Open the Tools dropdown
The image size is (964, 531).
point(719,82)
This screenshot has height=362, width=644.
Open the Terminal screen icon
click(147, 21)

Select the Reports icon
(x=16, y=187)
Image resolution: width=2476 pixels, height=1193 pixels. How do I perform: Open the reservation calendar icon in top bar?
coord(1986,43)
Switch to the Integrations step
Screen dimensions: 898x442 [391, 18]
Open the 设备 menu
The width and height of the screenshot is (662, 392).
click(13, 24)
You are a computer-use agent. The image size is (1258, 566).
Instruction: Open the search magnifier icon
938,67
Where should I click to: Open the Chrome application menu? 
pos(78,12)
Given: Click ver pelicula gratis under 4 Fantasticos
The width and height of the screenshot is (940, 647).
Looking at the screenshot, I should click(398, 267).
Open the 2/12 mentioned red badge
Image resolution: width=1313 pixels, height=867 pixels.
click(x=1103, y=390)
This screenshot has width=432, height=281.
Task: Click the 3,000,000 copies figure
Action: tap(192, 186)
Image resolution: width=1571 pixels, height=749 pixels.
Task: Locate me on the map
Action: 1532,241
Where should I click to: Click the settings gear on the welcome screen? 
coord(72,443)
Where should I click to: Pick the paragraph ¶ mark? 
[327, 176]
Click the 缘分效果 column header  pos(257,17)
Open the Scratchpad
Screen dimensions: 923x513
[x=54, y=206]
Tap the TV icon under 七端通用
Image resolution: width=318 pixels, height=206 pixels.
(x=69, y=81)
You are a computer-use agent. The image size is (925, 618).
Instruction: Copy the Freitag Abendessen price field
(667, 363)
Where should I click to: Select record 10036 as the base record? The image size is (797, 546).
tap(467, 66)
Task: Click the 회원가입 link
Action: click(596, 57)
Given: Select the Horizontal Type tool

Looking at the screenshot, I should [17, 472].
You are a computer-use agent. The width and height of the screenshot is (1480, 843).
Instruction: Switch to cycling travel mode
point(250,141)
########################################
Objective
Copy these lines exactly as they appear, with nothing changed.

Result of this task
Open the Tools dropdown
The image size is (964, 531).
point(719,82)
This screenshot has height=362, width=644.
Open the Terminal screen icon
click(147, 21)

Select the Reports icon
(x=16, y=187)
Image resolution: width=2476 pixels, height=1193 pixels. How do I perform: Open the reservation calendar icon in top bar?
coord(1986,43)
Switch to the Integrations step
Screen dimensions: 898x442 [391, 18]
Open the 设备 menu
The width and height of the screenshot is (662, 392).
click(13, 24)
You are a computer-use agent. The image size is (1258, 566).
Instruction: Open the search magnifier icon
938,67
Where should I click to: Open the Chrome application menu? 
pos(78,12)
Given: Click ver pelicula gratis under 4 Fantasticos
The width and height of the screenshot is (940, 647).
Looking at the screenshot, I should click(398, 267).
Open the 2/12 mentioned red badge
Image resolution: width=1313 pixels, height=867 pixels.
click(x=1103, y=390)
This screenshot has width=432, height=281.
Task: Click the 3,000,000 copies figure
Action: tap(192, 186)
Image resolution: width=1571 pixels, height=749 pixels.
Task: Locate me on the map
Action: 1532,241
Where should I click to: Click the settings gear on the welcome screen? 
coord(72,443)
Where should I click to: Pick the paragraph ¶ mark? 
[327, 176]
Click the 缘分效果 column header  pos(257,17)
Open the Scratchpad
Screen dimensions: 923x513
[x=54, y=206]
Tap the TV icon under 七端通用
Image resolution: width=318 pixels, height=206 pixels.
(x=69, y=81)
You are a computer-use agent. The image size is (925, 618).
Instruction: Copy the Freitag Abendessen price field
(667, 363)
Where should I click to: Select record 10036 as the base record? The image size is (797, 546).
tap(467, 66)
Task: Click the 회원가입 link
Action: click(596, 57)
Given: Select the Horizontal Type tool

Looking at the screenshot, I should [17, 472].
You are a computer-use agent. The width and height of the screenshot is (1480, 843).
Instruction: Switch to cycling travel mode
point(250,141)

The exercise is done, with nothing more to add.